The control system 81 can also communicate with the second telemetry interface 63 via bi-directional data link 75 to receive real-time data communicated from the second BHA 61 while tripping and while drilling. Such data can be sourced from the second MWD system 65 or other parts of the second BHA 61, and used to monitor position and orientation of the second BHA 61 while tripping and while drilling. Such data can also be used to control the second drilling rig 55 as appropriate. The control system 81 can also communicate with the second telemetry interface 63 via bi-directional data link 75 to send commands to the second BHA 61 while drilling. Such commands can be used to control the second steering component 67 to control the direction of drilling of the second drill bit 69 and possible other operating parameters of the second BHA 61. The system may also include one or more surface transceivers, each located at or near a drilling rig and configured to engage a downhole telemetry interface, as well as additional sensors, power supplies, surface electrodes and/or rig controls, all of which may be connected to a surface computer.

In alternate embodiments, the control system 81 can be partitioned into two parts: a first control system that communicates with the first telemetry interface 23 and controls the first drilling rig 15 as described herein, and a second control system that communicates with the second telemetry interface 63 and controls the second drilling rig 55 as described herein. The first and second control systems can communicate with one another for coordinated control or to configure independent control as deemed suitable for the particular application.

In other embodiments, the first telemetry interface 23 can communicate with the second telemetry interface 63 via one or more communication links at the surface to allow the first BHA 21 (e.g., including one or more downhole processors as described herein) to communicate data and/or commands to the second BHA 61 (e.g.,, one or more downhole processors therein), or to allow the second BHA 61 (e.g.,, one or more downhole processors therein) to communicate data and/or commands to the first BHA 21 (e.g.,, including one or more downhole processors as described herein). This communication can be used for coordinated control (optionally, autonomous control) of the direction of drilling and other drilling parameters for the BHAs 21, 61 in the target and secondary wellbores while drilling the target and secondary wellbores.

FIGS. 2A and 2B illustrate a workflow for two-hole drilling of a target wellbore and a secondary wellbore in accordance with the present disclosure.

In block 201, a magnetic field source (e.g., magnetic field source 31 of FIG. 1) that is part of the BHA in the target wellbore (e.g., target wellbore 19 of FIG. 1) is operated to generate a time-varying magnetic field while drilling the target wellbore (e.g., while rotating the drill string in the target wellbore).

In block 203, an automatic closed-loop drilling mode for drilling the secondary wellbore (e.g., secondary wellbore 59 of FIG. 1) is configured with a predefined offset or path relative to the magnetic field source of 201.

In block 205, a magnetic field detector (e.g., magnetic field detector 71 of FIG. 1) that is part of the BHA in the secondary wellbore (e.g., second BHA 61 of FIG. 1) is operated to sense/detect the time-varying magnetic field generated by the magnetic field source of 201 and output data representing the time-varying magnetic field as detected by the magnetic field detector while drilling the secondary wellbore (e.g., while rotating the BHA in the secondary wellbore).

In block 207, data output by the magnetic field detector can be processed to determine distance and direction/azimuth of the magnetic field source of 201 relative to the magnetic field detector of 205 while drilling the secondary wellbore (e.g., while rotating the BHA in the secondary wellbore).

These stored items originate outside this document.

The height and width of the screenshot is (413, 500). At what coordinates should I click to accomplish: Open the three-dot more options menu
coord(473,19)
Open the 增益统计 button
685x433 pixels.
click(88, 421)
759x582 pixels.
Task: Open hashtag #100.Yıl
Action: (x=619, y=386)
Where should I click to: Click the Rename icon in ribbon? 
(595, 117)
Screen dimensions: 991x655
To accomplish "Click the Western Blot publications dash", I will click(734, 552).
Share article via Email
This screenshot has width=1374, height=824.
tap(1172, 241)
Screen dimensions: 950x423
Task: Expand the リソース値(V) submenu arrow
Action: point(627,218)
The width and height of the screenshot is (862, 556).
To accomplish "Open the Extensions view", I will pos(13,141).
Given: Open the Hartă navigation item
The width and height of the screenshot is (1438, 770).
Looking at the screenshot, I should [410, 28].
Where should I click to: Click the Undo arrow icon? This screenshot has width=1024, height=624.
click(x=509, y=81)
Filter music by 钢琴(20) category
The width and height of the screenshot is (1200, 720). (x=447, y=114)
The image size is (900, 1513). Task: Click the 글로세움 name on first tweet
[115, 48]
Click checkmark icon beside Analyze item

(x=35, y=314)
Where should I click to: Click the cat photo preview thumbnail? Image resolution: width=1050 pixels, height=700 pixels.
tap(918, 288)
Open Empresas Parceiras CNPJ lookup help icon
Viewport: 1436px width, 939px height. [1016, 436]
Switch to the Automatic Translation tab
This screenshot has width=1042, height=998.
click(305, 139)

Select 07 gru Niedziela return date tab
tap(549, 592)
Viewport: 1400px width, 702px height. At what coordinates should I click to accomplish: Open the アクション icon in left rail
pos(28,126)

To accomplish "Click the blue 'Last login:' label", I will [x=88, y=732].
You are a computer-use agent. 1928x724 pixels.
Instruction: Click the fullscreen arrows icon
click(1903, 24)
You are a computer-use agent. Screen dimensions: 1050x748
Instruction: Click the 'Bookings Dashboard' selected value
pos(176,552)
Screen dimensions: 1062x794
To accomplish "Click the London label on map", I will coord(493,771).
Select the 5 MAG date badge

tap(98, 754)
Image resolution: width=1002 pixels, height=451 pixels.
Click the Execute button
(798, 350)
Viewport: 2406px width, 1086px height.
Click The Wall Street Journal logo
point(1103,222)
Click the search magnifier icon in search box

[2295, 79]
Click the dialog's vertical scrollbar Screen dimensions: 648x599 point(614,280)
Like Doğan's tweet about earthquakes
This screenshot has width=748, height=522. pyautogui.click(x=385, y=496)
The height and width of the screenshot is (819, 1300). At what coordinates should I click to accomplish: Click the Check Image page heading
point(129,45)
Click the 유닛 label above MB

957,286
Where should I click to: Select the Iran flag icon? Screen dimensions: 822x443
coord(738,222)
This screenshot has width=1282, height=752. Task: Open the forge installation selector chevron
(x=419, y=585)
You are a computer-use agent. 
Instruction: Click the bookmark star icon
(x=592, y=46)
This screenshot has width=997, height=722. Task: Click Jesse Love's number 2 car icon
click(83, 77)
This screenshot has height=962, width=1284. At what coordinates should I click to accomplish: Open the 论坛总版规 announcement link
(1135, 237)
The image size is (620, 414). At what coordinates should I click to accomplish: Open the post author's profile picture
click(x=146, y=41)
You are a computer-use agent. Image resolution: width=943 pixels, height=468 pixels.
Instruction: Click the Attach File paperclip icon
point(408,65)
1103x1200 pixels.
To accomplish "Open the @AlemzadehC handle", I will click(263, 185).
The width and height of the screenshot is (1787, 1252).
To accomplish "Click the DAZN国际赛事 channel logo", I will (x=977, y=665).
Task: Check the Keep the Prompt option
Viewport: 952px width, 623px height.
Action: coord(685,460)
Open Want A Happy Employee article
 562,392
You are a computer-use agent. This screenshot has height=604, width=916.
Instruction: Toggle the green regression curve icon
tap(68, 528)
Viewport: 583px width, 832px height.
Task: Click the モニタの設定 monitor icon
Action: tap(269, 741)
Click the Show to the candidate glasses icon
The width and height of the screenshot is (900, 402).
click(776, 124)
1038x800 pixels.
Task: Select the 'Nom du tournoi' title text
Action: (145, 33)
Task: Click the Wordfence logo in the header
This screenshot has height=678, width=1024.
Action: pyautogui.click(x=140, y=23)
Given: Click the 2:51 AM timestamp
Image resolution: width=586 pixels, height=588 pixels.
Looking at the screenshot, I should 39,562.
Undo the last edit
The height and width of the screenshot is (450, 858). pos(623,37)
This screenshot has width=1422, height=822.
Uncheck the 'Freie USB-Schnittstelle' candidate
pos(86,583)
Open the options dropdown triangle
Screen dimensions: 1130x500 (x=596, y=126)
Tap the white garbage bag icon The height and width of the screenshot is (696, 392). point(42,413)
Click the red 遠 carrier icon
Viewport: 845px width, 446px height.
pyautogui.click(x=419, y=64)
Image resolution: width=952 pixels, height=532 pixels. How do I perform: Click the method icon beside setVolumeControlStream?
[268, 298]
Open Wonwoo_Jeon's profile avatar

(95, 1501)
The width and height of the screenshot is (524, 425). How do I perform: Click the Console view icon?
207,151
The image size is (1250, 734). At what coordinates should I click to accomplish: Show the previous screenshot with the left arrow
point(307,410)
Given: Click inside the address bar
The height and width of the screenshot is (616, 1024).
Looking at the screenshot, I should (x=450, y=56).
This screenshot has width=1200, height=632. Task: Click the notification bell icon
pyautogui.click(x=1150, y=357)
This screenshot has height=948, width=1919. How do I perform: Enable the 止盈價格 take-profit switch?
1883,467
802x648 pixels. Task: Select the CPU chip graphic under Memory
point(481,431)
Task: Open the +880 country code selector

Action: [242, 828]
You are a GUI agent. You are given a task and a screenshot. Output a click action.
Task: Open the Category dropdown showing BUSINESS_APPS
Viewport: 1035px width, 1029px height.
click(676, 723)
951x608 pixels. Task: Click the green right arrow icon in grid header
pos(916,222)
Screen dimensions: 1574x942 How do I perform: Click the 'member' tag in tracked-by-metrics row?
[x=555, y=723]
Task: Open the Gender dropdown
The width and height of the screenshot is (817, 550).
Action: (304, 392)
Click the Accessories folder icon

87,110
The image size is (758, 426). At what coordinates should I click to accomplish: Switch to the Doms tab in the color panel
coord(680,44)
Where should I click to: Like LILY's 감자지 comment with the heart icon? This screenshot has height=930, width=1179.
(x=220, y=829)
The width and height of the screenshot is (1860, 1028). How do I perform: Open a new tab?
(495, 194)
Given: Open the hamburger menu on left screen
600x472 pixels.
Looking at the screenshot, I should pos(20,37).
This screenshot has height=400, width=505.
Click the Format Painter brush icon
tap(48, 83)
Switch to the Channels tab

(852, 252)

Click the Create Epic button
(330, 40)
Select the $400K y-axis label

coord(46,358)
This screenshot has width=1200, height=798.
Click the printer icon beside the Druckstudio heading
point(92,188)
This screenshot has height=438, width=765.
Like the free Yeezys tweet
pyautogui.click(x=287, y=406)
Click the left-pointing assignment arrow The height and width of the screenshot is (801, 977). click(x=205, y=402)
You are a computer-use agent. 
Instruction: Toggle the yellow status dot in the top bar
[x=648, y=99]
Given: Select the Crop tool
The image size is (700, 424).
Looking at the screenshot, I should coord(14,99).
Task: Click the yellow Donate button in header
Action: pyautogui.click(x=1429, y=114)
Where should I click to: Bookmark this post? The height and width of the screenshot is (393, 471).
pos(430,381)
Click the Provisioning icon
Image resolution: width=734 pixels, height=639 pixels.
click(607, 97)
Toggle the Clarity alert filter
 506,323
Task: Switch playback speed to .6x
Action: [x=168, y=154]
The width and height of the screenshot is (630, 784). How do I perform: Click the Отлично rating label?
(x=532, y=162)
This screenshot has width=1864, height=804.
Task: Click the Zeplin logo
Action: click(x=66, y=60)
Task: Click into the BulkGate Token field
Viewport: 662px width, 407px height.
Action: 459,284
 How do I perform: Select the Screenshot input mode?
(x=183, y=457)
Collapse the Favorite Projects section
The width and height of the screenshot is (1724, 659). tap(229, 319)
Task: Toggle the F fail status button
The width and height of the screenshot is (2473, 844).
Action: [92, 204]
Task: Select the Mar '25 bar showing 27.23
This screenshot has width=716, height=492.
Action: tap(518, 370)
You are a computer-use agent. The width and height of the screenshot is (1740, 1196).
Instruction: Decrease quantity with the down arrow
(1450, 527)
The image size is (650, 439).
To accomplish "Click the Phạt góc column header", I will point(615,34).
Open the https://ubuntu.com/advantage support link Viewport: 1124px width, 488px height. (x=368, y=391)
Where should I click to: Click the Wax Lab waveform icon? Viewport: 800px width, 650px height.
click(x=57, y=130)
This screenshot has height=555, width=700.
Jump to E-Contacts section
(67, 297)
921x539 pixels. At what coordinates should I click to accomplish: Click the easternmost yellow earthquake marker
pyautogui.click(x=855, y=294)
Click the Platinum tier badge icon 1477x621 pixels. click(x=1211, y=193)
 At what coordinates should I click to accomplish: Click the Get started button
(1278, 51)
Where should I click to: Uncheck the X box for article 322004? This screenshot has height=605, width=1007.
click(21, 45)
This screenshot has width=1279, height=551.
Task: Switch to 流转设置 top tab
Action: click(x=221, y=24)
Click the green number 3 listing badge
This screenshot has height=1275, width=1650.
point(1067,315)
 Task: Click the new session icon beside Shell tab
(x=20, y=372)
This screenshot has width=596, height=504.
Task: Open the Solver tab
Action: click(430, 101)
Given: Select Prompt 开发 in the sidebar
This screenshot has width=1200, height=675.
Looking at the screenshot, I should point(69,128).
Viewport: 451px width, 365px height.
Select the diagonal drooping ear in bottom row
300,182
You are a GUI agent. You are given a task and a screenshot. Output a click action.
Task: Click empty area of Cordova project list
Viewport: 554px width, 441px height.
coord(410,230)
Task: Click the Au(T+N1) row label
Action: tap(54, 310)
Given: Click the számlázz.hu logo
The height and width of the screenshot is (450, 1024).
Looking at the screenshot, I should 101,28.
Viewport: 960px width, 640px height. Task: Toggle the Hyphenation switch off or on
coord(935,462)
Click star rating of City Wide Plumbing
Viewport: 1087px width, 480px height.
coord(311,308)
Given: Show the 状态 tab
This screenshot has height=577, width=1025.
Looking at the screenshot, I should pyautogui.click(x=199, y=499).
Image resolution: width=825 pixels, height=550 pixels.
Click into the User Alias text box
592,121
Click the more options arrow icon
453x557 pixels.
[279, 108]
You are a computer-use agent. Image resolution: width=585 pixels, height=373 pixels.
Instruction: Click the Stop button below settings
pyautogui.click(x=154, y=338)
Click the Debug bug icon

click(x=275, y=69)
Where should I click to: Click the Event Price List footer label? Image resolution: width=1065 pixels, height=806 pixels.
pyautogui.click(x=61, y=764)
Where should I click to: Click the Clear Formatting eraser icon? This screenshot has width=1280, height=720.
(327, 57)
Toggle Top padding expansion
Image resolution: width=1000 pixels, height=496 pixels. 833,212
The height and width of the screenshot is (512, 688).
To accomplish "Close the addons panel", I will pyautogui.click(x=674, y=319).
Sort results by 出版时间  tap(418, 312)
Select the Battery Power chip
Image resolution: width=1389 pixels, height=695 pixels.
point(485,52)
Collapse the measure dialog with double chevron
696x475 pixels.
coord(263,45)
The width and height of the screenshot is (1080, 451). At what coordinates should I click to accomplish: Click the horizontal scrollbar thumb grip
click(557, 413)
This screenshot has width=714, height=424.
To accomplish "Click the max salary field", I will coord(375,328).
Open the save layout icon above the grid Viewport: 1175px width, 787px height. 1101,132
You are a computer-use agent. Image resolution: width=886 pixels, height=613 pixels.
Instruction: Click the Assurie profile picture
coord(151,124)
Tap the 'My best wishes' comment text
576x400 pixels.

Details of processing that can be performed to compute the distance and direction/azimuth between the magnetic field source of 201 relative to the magnetic field detector of 205 is described in PCT Publication No.: WO 2024/011087, commonly owned by assignee of the subject application and herein incorporated by reference in its entirety.

In block 209, the distance and direction/azimuth of 207 as determined over time can be evaluated or compared to the predefined offset or path of 203 while drilling the secondary wellbore (e.g., while rotating the BHA in the secondary wellbore).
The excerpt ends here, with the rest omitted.